What Affects Your Rate

  • Arkansas assesses 8 points for reckless driving, 5 points for speeding 15+ mph over the limit, and 3 points for routine moving violations — tickets stack quickly for drivers with inconsistent speed habits.
  • Carriers writing high-point policies in Arkansas often restrict coverage to liability-only for the first 6 months, then allow collision and comprehensive after one clean renewal cycle.
  • Drivers in Pulaski and Benton counties pay 12-18% more than the state average due to higher claim frequency and theft rates in the Little Rock and Bentonville metro areas.
  • Completing a state-approved defensive driving course removes up to 3 points from your Arkansas record and satisfies the suspension reinstatement requirement, but you can only use this credit once every 36 months.
  • Age compounds violation impact: drivers under 25 with 10+ points pay approximately 40% more than drivers over 35 with the same point total because carriers view younger drivers as higher risk for repeat violations.

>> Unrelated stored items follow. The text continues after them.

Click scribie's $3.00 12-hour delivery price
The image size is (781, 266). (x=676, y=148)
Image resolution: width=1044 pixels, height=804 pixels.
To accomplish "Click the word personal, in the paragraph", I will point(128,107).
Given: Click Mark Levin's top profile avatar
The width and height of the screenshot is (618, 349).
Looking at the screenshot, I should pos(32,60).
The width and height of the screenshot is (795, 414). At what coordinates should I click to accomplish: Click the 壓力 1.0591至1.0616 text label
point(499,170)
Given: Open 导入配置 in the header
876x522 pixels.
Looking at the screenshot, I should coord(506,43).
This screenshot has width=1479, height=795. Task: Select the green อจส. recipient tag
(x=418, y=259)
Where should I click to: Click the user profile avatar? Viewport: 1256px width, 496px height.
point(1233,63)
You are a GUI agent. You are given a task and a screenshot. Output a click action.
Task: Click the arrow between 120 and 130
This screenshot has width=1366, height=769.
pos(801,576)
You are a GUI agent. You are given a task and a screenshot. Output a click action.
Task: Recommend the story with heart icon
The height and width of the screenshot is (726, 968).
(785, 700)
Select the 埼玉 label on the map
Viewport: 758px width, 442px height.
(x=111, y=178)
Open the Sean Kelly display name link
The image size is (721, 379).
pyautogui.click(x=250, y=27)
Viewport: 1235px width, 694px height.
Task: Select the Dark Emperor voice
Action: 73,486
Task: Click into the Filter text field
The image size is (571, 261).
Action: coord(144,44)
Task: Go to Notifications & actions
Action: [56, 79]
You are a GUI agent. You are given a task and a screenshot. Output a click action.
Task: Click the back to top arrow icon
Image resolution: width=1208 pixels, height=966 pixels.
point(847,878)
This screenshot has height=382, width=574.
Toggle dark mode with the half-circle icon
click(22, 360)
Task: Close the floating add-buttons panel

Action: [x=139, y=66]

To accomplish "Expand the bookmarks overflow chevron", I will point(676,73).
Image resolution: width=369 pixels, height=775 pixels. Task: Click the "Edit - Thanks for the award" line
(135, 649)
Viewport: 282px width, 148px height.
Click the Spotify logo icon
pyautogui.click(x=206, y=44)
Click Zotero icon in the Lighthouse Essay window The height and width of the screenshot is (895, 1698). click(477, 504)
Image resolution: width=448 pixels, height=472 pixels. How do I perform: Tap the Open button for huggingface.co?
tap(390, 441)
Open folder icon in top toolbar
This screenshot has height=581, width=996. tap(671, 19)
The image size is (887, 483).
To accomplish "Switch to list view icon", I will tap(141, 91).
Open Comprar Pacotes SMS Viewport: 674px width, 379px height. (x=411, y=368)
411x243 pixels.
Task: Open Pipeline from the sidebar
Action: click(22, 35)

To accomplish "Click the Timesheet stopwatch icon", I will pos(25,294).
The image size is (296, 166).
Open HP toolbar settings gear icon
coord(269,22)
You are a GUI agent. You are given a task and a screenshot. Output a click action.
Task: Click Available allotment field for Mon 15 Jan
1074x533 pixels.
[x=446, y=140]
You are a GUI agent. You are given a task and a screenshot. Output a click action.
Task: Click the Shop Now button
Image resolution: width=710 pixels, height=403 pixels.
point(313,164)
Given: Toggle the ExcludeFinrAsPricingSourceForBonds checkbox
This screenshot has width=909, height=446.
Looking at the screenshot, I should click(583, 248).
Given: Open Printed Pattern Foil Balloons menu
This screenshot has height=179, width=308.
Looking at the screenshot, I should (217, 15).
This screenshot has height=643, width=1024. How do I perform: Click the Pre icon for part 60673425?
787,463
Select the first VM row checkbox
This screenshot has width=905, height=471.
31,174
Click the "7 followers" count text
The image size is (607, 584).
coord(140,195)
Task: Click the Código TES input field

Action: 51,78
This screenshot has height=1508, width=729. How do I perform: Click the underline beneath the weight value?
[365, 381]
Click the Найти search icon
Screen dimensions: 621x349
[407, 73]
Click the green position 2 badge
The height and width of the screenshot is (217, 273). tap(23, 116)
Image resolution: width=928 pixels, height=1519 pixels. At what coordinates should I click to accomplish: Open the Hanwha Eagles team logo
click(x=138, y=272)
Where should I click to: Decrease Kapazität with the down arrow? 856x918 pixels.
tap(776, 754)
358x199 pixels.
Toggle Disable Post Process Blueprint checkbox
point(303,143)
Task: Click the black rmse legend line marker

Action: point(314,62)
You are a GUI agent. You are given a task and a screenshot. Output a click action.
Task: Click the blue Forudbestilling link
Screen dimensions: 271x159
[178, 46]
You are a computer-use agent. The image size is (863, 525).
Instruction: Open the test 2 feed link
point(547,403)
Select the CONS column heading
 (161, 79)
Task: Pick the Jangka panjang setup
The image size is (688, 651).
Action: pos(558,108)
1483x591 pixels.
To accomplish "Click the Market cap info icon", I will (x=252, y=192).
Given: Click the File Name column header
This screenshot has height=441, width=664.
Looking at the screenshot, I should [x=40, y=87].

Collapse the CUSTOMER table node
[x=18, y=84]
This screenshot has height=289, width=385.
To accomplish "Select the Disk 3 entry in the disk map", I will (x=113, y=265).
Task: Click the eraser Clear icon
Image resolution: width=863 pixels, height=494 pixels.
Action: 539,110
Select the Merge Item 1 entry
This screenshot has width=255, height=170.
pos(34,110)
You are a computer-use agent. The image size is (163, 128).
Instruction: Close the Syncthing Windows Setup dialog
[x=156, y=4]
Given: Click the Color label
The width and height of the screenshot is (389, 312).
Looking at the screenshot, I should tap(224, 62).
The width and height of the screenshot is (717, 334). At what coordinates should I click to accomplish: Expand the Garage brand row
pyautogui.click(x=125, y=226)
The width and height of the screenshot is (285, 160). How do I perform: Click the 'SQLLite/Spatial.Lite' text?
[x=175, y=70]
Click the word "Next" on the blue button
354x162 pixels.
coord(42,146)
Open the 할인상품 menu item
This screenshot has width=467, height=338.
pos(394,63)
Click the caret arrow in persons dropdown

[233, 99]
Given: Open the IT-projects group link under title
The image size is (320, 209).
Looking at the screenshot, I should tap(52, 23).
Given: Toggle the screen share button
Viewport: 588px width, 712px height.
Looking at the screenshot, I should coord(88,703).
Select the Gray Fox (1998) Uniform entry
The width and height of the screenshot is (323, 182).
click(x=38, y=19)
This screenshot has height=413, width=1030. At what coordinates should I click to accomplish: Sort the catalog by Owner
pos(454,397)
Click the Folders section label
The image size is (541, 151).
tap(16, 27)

  • Your premium remains elevated until the violation drops off your motor vehicle record entirely — Arkansas keeps moving violations on record for 3 years from the conviction date, not the ticket date.
Minimum Coverage
$145–$220/mo
Arkansas 25/50/25 liability-only policy for a driver with 10-12 points from multiple moving violations. This tier assumes no at-fault accidents in the last 3 years and no DUI. Rates increase if your points include a reckless driving or speed-contest charge.
Standard Coverage
$210–$310/mo
50/100/50 liability limits plus uninsured motorist coverage at matching limits. This tier reflects standard underwriting for a driver who accumulated points from routine moving violations (speeding, failure to yield, improper lane change) and is seeking reinstatement after a points suspension.
Full Coverage
$290–$450/mo
100/300/100 liability plus collision and comprehensive on a financed vehicle. Drivers with multiple violations who lease or finance vehicles face two surcharge layers: the violation-based surcharge on liability and the increased deductible or limited coverage terms on physical damage. Some carriers cap collision coverage at actual cash value minus a fixed penalty for high-point drivers.